Accept support from others
Some people like to work by themselves. They have high standards and will work to achieve them. Sadly, this sometimes can lead to burnout.
Depending on the situation and project, receiving support from others or asking for help is okay. Accepting help doesn’t make you less incompetent or a fraudster. It might increase your efficiency and open your mind to new ideas.
For companies, here are some of the things you can do to deal with impostor syndrome:
Avoid over rewarding individuals
Employees who receive an employment package that exceeds their expectations are prone to experience impostor syndrome. Although skilled, due to their sky-high salary, they may feel that the company has misjudged their ability. Employees may think that with a superior package comes unrealistic expectations.
Therefore, it’s good for HR to research market rates or specific jobs and have salary ranges for every role. Doing this allows you to hire the right employees at a fair price without over-aligning them.
Encourage inclusivity at work
Some people who suffer from impostor syndrome at work, especially the minority groups, feel excluded from their workplace. HR personnel can try a few ways to encourage inclusivity at work, such as:
- Communicate this issue during the onboarding and annually — let the newbies and current employees know that the company values inclusivity, so they should too
- Ask for feedback from the employees and act on them — employees will feel that the company hears their voices, so they’re more confident in sharing their opinions with others
- If you hire talents from various countries, have the rule to use English only in the meetings — This way nobody will feel left out, and everyone understands what’s happening
- Allow employees to develop themselves — provide your employees with training, seminars, or online course, so they know that the company cares about them.

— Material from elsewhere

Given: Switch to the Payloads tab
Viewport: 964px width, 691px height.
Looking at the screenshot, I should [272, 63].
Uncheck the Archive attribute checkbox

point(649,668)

Run an awareness week for mental health issues
Sometimes, employees don’t realise that they have impostor syndrome. By running an awareness week for mental health issues, HR can actively discuss topics related to mental health, including impostor syndrome. Some of the ways that HR could raise awareness for imposter syndrome would be:
- Put up posters with motivational quotes
- Conduct seminars
- Invite some therapists to the office so your employees can have on-the-spot consultations
All in all,
Those are some tips for individuals and HR personnel on handling impostor syndrome at work. Remember that nobody’s perfect, stay positive and when in doubt, ask for feedback.